Americans for Prosperity has hired a vice president of judicial strategy who will spearhead the organization’s push for confirmation of a strict constructionist — someone who interprets the Constitution narrowly, avoiding what conservatives see as judicial activism — when the next opening arises. It’s part of a broader commitment from the influential Koch network to spend heavily on judicial engagement in 2018, and it’s the organization’s most significant move on the issue this year.

“It should send a strong message that we are dedicated to reforming the judicial space in a big way, by hiring a person solely focused on the Supreme Court, the lower courts and beyond,” said Mark Lucas, who is senior vice president of grassroots at AFP and former executive director of Concerned Veterans for America, which led the network’s efforts around the confirmation of Supreme Court Justice Neil Gorsuch last year. “It just shows we are investing in a big way.”

An AFP source familiar with the plans said the network “made a six-figure investment in 2017 on judicial engagement.
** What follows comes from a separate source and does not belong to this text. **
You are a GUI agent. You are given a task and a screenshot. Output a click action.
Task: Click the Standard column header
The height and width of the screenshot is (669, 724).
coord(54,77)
We’re looking to increase the investment level in 2018 and build upon our success.”

Their comments came in an interview with McClatchy during the first day of a winter gathering of the Koch-backed Seminar Network, held at a sun-dappled resort overlooking mountains. In a conversation with reporters earlier in the day, officials shared both policy and political plans, including the political network’s intention to spend $20 million to promote the benefits of the new tax reform law as the 2018 midterm cycle picks up.

The focus on judicial organizing is a reflection of just how animating the issue of the courts is for conservative voters_indeed, President Donald Trump’s nomination of Gorsuch has strengthened his credibility with the GOP base and evangelical voters. The Koch network made the decision to expand its judicial activity after seeing how engaged their activists were around the Gorsuch fight.
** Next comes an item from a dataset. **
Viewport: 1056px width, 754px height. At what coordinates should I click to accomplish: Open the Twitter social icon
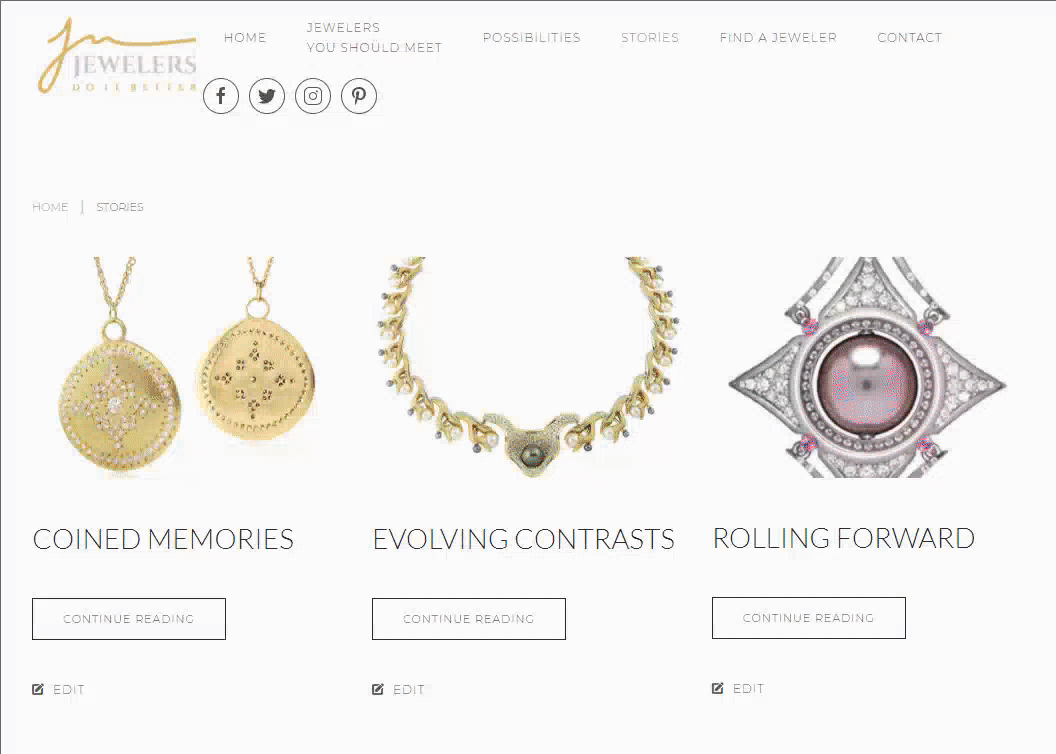click(267, 96)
“That January, that February, set records for our level of engagement,” Lucas said of the energy around the Gorsuch nomination. “We were able to see our grassroots has a very big passion for the Supreme Court, for the judicial branch. We’re going to expand in more ways.”

In 2017, Concerned Veterans for America ran phone banks, direct mail pushes, web ads and tele-town halls with U.S. senators to boost Gorsuch, and also started Defend the Courts, an effort to shepherd through Trump’s judicial nominees at the lower court level.

Going forward, Americans for Prosperity will take the lead on the network’s judicial activism, using similar grassroots-focused tools and utilizing field offices and staff, tapping into the 36 states where AFP has a presence. TV ads have also have not been ruled out.

AFP is the Koch network’s main grass-roots organization — already heavily involved in conservative activism around a variety of other policy and political matters — and its growing involvement on the issue now is a sign of the broader Koch network’s interest in expanding its imprint on judicial nomination fights.

“This year we will mobilize our activists as needed, particularly when members of the Senate choose to needlessly obstruct the confirmation process,” said Sarah Field, the new vice president of judicial strategy at AFP. Field previously worked on legal reform issues at the Charles Koch Foundation, and then on state courts issues at the Federalist Society. “When the next vacancy opens on the Supreme Court, we will be ready.”